Friday, March 23, 2012

The REAL Value of Keywords for Online Businesses


Keywords plays a great role for representing your business online. For SEO and online marketing keywords are the main weapons for making your website visible in relevant search terms by search engines. An important question in SEO is how much essential value resides in a specific keyword and your SEO campaign really has the potential to give your business a unique representation.

Write your blog around specific keywords. Not just any keywords, but those for which people are looking. If your keyword is only searched by 12 people a month, it’s time to move on. You can use the Google Keyword Tool for your research. If the search value and competition is high, you will have found a good keyword that will interest people. Devise one main keyword and two or three variations for each post.

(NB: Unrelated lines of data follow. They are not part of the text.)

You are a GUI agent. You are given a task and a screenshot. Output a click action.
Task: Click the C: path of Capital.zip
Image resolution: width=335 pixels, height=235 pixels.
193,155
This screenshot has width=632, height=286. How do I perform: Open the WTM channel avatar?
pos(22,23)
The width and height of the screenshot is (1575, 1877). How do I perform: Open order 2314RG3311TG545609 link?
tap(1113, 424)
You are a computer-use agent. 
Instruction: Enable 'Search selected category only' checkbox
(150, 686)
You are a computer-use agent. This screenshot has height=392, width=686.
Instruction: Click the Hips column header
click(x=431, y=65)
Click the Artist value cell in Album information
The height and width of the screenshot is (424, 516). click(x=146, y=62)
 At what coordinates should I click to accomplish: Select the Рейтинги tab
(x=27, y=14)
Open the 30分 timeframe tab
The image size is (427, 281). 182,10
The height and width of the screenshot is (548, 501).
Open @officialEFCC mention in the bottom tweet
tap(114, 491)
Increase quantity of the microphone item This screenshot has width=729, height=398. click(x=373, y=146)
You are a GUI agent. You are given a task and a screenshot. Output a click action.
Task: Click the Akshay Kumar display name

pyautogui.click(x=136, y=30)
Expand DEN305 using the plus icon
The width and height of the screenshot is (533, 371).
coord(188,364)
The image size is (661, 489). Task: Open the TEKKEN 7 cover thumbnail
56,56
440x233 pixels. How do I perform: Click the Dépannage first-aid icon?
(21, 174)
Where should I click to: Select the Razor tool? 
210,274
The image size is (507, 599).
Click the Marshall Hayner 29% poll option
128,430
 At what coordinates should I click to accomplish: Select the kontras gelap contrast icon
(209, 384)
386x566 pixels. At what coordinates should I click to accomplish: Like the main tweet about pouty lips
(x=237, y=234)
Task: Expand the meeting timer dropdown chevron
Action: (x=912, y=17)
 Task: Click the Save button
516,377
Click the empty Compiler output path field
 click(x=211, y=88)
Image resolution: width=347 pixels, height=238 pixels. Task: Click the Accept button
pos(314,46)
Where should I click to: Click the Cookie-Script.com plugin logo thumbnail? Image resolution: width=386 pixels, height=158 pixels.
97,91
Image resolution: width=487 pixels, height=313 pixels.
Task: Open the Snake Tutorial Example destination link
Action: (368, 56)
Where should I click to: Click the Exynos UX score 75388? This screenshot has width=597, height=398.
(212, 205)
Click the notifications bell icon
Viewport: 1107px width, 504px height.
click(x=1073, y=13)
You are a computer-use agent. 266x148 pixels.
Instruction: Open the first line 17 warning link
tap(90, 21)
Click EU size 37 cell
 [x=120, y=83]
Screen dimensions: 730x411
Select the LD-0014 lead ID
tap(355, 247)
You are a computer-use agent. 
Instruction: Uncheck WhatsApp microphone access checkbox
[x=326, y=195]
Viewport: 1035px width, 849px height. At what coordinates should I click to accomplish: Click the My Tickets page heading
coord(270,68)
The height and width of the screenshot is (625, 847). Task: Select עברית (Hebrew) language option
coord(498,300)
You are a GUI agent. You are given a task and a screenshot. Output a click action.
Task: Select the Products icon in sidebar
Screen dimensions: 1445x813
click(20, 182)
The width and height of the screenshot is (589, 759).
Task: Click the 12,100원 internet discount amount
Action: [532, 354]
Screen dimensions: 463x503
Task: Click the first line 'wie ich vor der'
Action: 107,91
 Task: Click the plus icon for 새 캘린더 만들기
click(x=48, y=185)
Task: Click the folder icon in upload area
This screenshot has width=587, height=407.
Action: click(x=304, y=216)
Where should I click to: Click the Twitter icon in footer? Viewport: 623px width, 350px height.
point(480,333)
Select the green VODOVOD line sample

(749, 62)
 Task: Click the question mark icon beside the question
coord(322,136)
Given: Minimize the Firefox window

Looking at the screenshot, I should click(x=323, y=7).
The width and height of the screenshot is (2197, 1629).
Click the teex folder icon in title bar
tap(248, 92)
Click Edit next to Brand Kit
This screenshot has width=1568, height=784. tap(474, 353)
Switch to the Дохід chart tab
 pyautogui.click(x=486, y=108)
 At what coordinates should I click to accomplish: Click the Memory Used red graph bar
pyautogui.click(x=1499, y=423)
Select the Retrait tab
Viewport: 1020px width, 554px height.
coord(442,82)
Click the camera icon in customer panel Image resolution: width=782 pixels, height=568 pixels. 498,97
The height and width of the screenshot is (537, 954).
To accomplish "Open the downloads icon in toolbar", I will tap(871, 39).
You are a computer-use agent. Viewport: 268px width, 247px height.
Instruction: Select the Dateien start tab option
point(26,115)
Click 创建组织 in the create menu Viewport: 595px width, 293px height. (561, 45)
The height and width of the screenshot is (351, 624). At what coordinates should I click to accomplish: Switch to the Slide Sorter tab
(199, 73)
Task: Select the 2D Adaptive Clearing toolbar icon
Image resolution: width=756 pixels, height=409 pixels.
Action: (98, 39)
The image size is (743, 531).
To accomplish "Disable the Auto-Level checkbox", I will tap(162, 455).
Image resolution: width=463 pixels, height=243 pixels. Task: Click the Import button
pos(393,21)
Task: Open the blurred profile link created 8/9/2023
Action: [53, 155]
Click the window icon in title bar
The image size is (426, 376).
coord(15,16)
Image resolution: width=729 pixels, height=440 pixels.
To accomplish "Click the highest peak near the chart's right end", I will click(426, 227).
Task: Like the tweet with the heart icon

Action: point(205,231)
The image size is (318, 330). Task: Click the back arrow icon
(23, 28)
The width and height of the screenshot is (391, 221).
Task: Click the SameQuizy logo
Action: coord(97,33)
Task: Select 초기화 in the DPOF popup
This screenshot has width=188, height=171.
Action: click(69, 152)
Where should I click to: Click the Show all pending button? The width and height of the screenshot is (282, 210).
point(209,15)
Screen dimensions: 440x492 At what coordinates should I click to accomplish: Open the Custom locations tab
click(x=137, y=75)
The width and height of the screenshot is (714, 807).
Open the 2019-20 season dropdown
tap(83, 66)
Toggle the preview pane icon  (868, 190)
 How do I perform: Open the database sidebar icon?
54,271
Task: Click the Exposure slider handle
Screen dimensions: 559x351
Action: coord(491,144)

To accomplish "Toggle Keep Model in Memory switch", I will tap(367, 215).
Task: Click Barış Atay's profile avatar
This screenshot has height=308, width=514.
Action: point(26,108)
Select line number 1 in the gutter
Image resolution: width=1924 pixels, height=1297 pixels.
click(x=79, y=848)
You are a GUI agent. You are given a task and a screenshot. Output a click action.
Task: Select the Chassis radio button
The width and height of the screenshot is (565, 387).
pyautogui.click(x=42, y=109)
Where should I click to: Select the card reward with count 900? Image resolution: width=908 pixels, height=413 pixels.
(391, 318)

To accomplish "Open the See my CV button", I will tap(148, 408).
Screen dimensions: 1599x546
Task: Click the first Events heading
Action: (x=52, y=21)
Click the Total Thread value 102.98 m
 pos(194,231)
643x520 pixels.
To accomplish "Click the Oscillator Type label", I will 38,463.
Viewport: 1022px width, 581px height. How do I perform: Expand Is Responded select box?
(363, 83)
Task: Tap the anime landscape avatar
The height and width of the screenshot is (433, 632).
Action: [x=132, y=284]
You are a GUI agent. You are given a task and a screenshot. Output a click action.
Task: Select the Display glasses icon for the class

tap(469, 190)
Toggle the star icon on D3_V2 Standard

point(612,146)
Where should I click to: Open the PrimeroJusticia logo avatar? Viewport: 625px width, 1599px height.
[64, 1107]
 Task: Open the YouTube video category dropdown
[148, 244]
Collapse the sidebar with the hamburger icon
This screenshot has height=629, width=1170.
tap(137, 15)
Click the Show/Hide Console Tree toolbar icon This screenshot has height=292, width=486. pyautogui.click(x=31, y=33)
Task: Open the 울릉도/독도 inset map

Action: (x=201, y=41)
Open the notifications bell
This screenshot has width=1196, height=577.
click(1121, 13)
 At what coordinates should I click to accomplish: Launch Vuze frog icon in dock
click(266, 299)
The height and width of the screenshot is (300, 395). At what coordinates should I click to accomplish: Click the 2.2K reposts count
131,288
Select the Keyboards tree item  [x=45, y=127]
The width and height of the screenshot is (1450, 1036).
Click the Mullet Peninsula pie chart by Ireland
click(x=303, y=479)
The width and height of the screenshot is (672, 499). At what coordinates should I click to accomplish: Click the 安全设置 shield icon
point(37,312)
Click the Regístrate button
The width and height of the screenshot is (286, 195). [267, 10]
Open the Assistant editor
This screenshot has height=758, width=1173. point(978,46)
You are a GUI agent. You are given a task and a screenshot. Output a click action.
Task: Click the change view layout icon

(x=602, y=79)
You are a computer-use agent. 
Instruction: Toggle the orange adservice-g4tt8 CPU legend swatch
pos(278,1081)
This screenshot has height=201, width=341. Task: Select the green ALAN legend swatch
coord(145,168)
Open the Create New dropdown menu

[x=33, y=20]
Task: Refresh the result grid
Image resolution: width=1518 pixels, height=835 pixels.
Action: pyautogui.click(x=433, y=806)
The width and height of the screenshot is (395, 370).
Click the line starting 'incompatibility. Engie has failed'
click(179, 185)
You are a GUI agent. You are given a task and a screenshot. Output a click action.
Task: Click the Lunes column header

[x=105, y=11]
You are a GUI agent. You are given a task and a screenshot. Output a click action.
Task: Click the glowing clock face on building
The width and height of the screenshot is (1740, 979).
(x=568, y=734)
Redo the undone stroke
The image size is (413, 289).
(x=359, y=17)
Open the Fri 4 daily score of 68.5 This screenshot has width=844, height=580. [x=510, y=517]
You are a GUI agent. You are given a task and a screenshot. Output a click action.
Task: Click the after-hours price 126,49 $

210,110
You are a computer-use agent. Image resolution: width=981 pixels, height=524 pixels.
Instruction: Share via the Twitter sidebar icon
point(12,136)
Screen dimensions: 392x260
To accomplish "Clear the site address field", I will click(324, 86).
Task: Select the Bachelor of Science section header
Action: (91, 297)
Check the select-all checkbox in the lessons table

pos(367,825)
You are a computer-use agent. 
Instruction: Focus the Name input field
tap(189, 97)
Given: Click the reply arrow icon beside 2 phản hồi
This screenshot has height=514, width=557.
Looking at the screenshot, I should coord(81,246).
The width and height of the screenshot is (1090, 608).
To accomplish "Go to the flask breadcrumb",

Tips: Don’t get hung up with this step. If you have an idea for a blog post and you are having a hard time fitting in an exact keyword, write the post anyways if you know your audience will love it. You can do more keyword research for your next post. Focus on value first.

Important: Make sure your keywords are aligned with your audience’s needs. Don’t write about selling to businesses if your audience sells goods to consumers.

When it comes to bigger companies, for instance, can a massive SEO investment in trying to achieve top ranking for almost-generic, ultra-competitive keywords be worth all the disappointment and soul-searching. Surely, in so many cases, there has to be a better way.

At the other end of the scale are smaller companies with a limited marketing budget, particularly in the business-to-business sphere. There is often a fine balance to achieve when it comes to investing in SEO for what can only be low-traffic keywords in niche sectors, even where higher gross margins per sale indicate otherwise.

Realizing this, many companies will skip the online sales dance, or resign themselves to having a website that is little more than an 'online brochure' presence or a support mechanism for Pay-Per-Click or social media activities. Others, however, will persist in their delusion, often encouraged by SEO companies who - out of business self-interest - will over-promise when it comes to levels of return on investment (ROI).

Whatever the type or size of business which embarks on SEO, a first page ranking would likely be the original aim. Raw keywords, by definition, are the online thread running through everything a company does. To achieve sales inquiries based on effective keyword selection will validate its SEO involvement. Whether it delivers on ROI or not depends on many factors outside of SEO on the one hand - but also within the scope of SEO on the other.

Despite the voices of so many SEO companies, the down-to-earth reality is that the online sales process is, in its essentials, no different from the bricks and mortar process - except of course in the false expectations whipped up by SEO hype.